The House of Representatives – which has been called the “most digitally inclined” in U.S. history – took another step today toward making bulk legislative information easily available to the public.

The House Appropriations Subcommittee on Legislative Branch Appropriations approved legislation creating a task force to examine the best way to increase “dissemination of congressional information via bulk data download.” The task force will address potential costs, timeline for implementation, how and whether to authenticate data, and more. You can read the language here.

The drive for more openness and transparency has been a hallmark of the 112th Congress.

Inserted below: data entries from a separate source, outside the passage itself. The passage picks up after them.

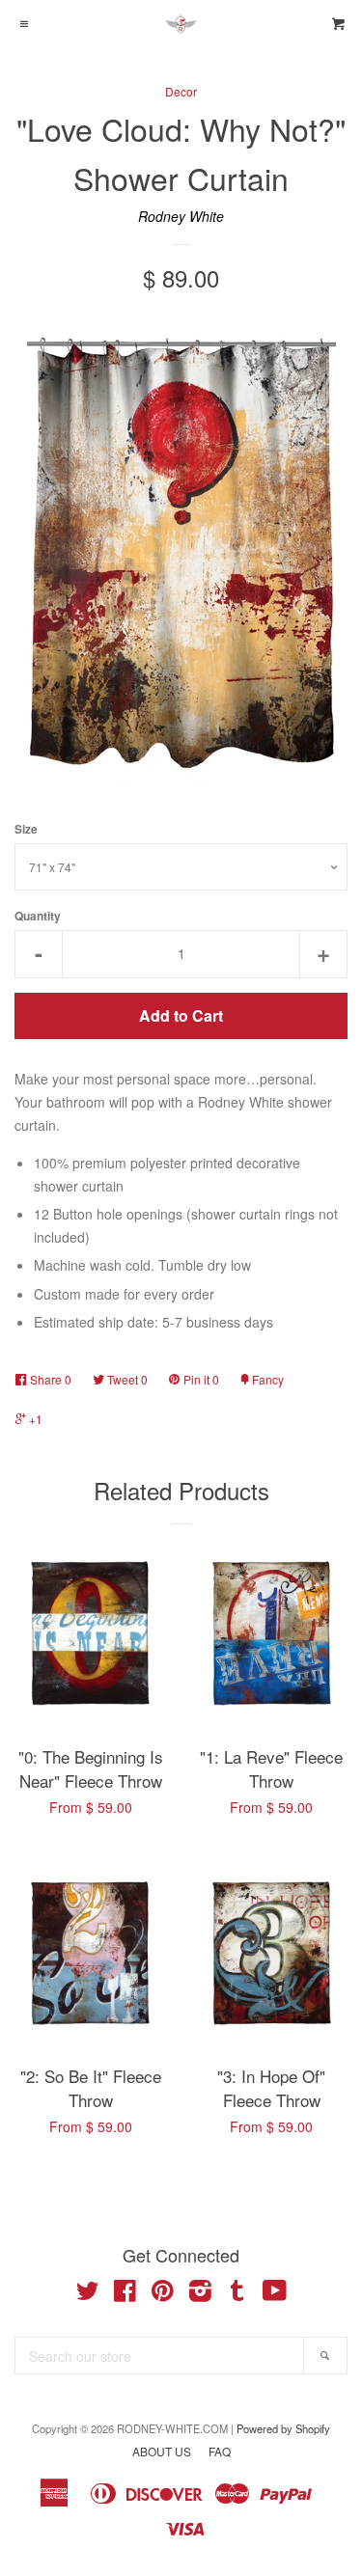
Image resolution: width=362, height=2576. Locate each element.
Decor (181, 91)
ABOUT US (161, 2451)
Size (26, 829)
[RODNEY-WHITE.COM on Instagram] (200, 2294)
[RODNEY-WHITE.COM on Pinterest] (163, 2294)
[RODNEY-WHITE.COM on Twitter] (87, 2294)
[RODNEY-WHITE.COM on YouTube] (275, 2294)
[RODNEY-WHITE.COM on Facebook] (125, 2294)
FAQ (220, 2451)
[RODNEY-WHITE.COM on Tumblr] (237, 2294)
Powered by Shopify (283, 2428)
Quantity (37, 916)
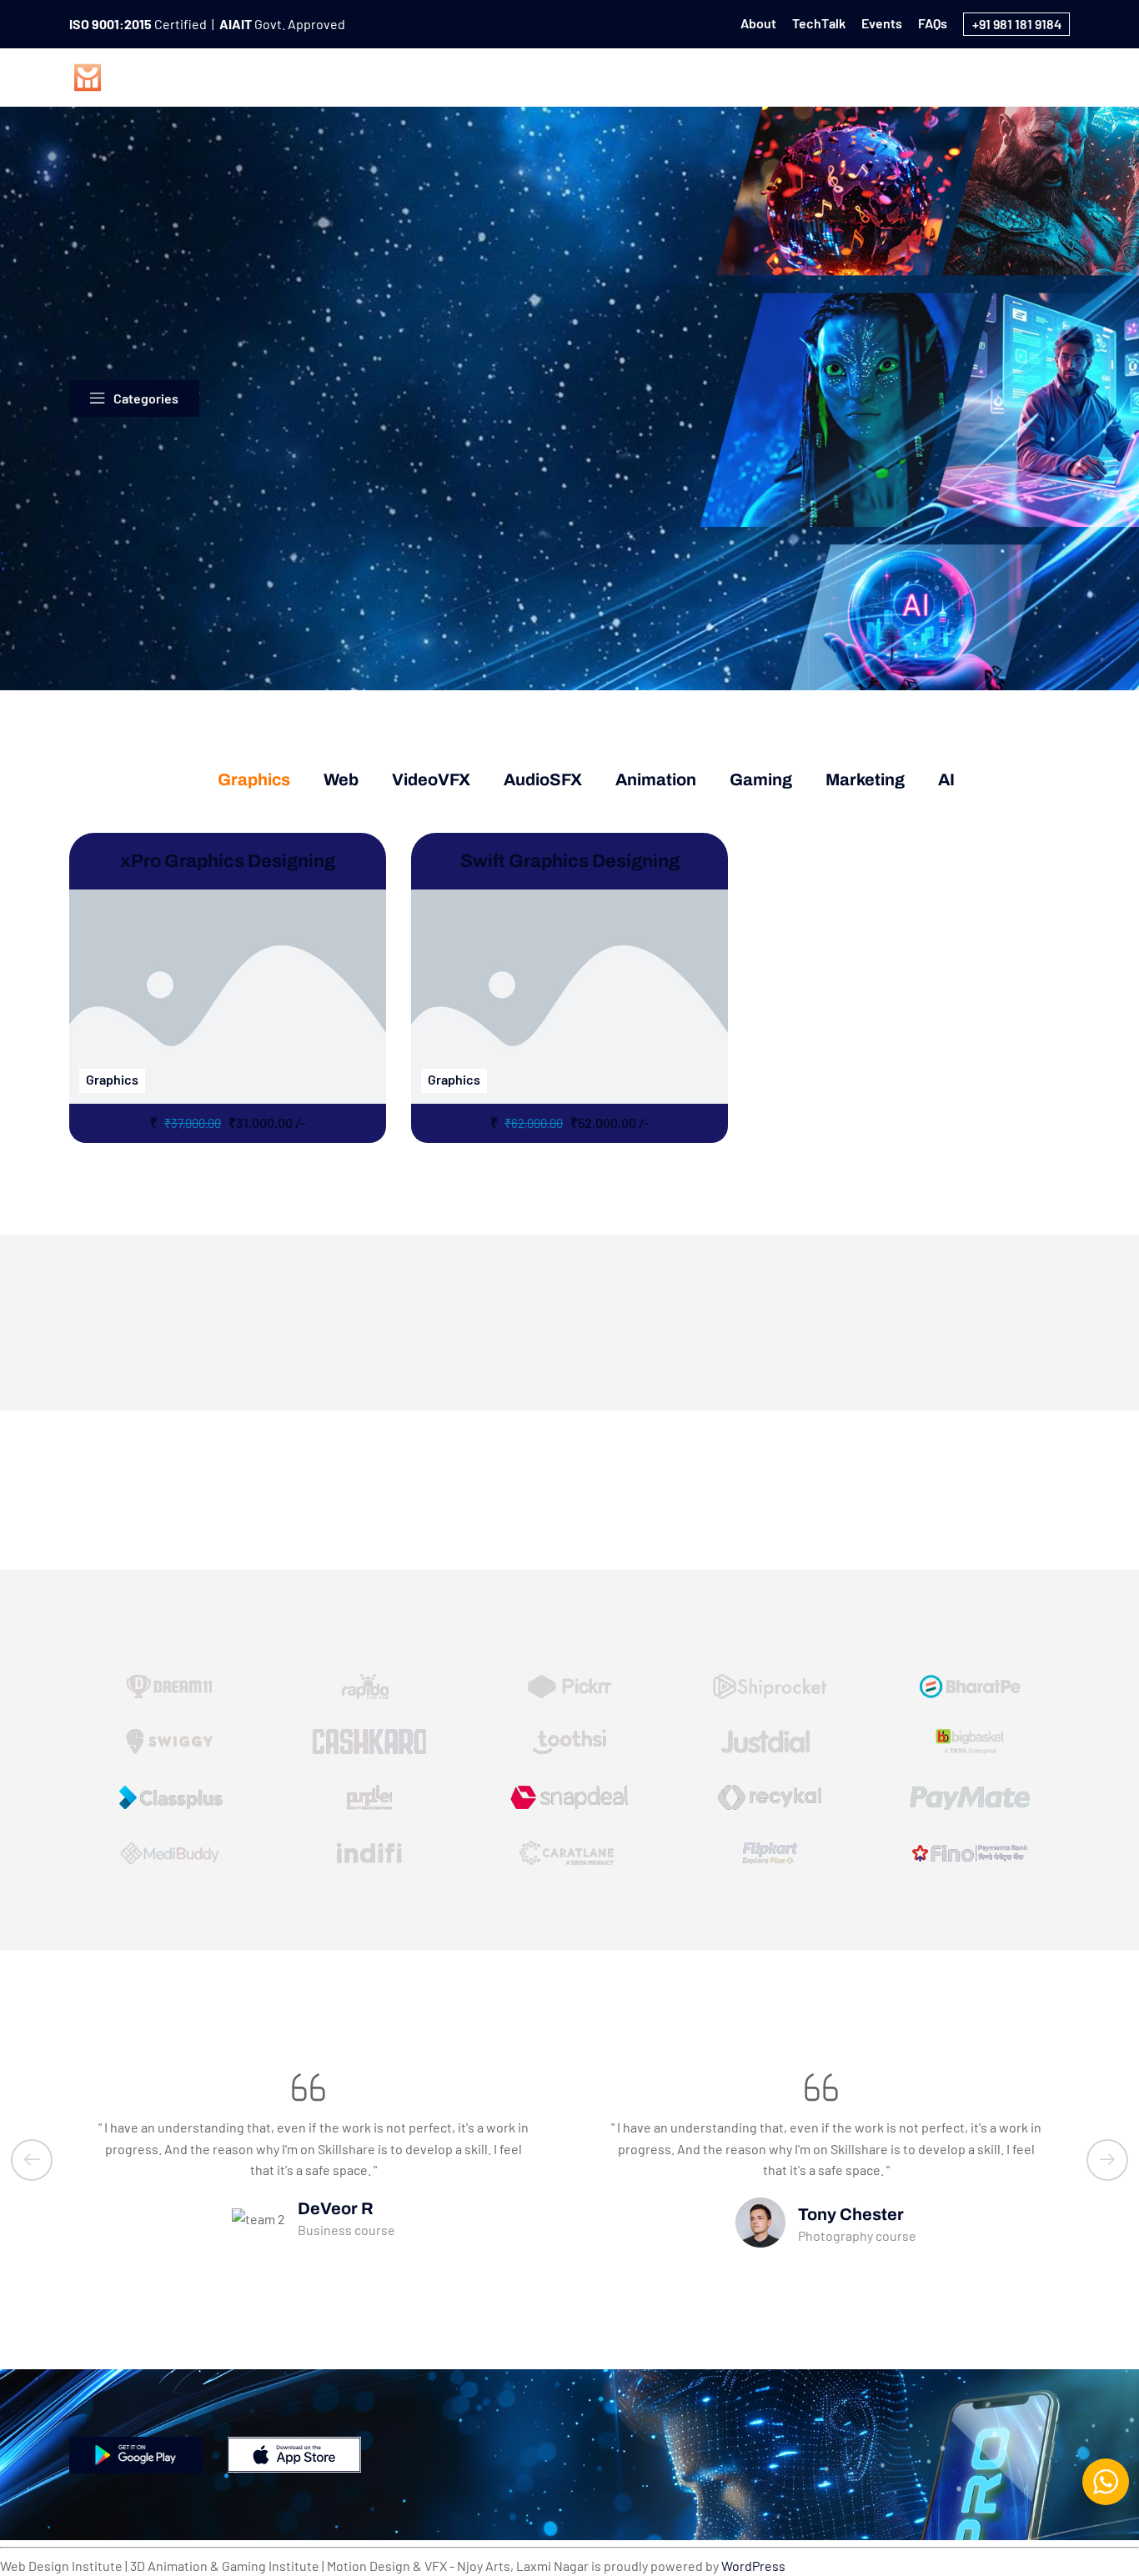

Since January 2011, the House unveiled a redesigned House.gov and has begun posting legislative data in XML at docs.House.gov; streaming the House floor online and to mobile devices, and providing updates in real-time and in XML; utilizing new low-cost video conferencing tools; streaming committee hearings online; and more.

This bulk data effort follows from new rules adopted at the beginning of the 112th Congress making the posting of electronic documents a priority, and a letter from Speaker John Boehner and Majority Leader Eric Cantor (R-VA) on “publicly releasing the House’s legislative data in machine-readable formats.”

Making Congress more open and transparent was a key part of the Pledge to America, and the House is going to keep working to fulfill that pledge.